The asylum case of a young Israeli who says he fears he will be conscripted and forced to commit war crimes if he is deported from the UK to Israel has been adjourned after a tribunal failed to provide a Yiddish interpreter.

The 21-year-old rabbinical student, who has been granted an anonymity order, left Israel in 2017 after he received a letter from the Israeli army requiring him to report for military service.  The student rejects Zionism and Israel’s existence based both on his political beliefs and his ultra-Orthodox Jewish faith, which teaches that Jews should not return en masse to Palestine until the return of the messiah.

His initial asylum claim was refused by British Home Secretary Priti Patel in December 2020. He was scheduled to present his appeal on Monday before an immigration court in Manchester.
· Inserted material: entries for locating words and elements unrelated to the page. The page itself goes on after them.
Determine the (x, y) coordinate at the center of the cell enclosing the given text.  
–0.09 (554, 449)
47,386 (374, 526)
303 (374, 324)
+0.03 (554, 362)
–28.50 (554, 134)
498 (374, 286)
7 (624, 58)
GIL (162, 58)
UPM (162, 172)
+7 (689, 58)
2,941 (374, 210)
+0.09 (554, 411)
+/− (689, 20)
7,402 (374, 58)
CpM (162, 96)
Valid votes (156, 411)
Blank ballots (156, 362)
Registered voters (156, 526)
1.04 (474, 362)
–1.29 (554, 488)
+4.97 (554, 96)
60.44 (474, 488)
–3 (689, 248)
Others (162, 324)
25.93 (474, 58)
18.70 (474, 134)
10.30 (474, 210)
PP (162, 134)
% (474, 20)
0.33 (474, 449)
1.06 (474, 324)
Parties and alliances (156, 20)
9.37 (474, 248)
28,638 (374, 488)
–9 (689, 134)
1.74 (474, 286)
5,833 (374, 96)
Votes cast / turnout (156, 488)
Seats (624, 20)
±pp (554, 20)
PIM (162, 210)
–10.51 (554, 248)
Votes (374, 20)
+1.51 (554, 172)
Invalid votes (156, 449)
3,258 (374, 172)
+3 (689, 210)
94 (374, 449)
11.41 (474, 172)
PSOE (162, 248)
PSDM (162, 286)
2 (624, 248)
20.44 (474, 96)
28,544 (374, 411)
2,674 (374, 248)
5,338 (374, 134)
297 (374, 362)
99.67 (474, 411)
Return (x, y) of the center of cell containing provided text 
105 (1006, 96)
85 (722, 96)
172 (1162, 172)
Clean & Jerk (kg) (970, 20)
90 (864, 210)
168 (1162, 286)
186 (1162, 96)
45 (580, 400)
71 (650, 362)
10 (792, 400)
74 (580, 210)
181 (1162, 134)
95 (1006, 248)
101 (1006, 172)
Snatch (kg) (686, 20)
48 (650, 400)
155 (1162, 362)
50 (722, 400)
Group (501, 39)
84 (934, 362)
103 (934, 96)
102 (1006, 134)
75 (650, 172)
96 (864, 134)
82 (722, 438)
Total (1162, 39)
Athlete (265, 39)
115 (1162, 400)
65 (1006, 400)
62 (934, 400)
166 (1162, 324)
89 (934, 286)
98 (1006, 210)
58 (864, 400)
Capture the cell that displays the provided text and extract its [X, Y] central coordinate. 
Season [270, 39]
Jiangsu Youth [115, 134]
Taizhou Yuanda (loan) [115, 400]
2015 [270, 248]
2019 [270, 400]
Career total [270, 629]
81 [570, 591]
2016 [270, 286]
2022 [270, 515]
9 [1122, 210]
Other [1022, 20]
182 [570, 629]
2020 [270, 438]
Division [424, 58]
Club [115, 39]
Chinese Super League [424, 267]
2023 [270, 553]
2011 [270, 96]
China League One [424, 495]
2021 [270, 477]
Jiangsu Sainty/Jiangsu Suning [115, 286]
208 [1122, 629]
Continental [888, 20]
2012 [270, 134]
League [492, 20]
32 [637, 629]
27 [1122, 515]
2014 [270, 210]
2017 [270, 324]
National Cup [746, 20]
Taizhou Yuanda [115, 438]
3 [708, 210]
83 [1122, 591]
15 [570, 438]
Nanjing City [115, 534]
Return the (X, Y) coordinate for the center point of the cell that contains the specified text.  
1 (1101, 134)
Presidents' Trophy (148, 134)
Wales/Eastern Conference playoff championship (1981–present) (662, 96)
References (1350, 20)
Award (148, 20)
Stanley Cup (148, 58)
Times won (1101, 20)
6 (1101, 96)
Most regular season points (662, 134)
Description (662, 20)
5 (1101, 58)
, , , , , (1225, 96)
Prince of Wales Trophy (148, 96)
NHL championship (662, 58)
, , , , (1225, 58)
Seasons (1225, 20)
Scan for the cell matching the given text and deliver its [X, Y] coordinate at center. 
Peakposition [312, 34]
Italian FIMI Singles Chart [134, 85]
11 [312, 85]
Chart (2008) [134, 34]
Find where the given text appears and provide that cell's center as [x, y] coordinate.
The student’s lawyers told MEE after the hearing that they had requested a Yiddish interpreter because, while their client understands Hebrew, he prefers for political reasons not to use the official language of Israel.  But only a Hebrew interpreter was provided at Monday’s hearing, the student’s solicitors said.

“It is a central part of our client’s case that he will not speak Modern Hebrew as it has been adopted by Israel as a colonial language to dispossess the indigenous Palestinian people,” Fahad Ansari, a solicitor with UK-based Riverway Law, told Middle East Eye.

“It is disappointing that, despite being aware of our client’s position, the tribunal attempted to proceed in the absence of a Yiddish interpreter in the mistaken optimism that our client would compromise his principles.”

Judge McClure adjourned the case until next month when a Yiddish interpreter is expected to be available.  The student’s lawyers have told MEE that they plan to argue that should their client be forced to return to Israel, then he would be coerced to commit the crime of apartheid.  Furthermore, they will argue that if the student is returned to Israel, then he would be treated as a deserter, and could be jailed for up to 15 years and would likely face abuse while in prison.

Several protesters stood outside the court building ahead of proceedings in support of the student.

Ilan Pappe, a University of Exeter professor, has submitted a report on behalf of the student to be used in the case.  In the report, Pappe says that if the student is conscripted, then he will be part of the Netzah Yehuda Battalion, a Haredi infantry unit within the Kfir Brigade which oversees checkpoints in the occupied West Bank.

The student’s lawyers told MEE that their client had participated in peaceful protests against Zionism and the conscription of rabbinical students while he lived in Israel. After his arrest, they said, he was verbally and physically assaulted while being held in police custody.

The case is currently being heard in a first tier tribunal, but if it is refused again and the student decides to appeal, then it could be heard before an upper tribunal court.  Upper tribunals can make findings about countries and conflicts that become binding. Such “country guidances” are used to help judges and Home Office officials understand risks associated with particular countries and conflicts.

Ahead of the tribunal, Fahad said the country guidance for Israel-Palestine does not currently reference Israel’s “systematic racial discrimination”, which he said is critical to understanding the risks for the deportation of Palestinians and anti-Zionist Jews.

A Home Office spokesperson said in a statement last week before today’s tribunal: “All asylum cases are carefully considered based on their individual merits. As legal action is ongoing, it would not be appropriate to comment further.”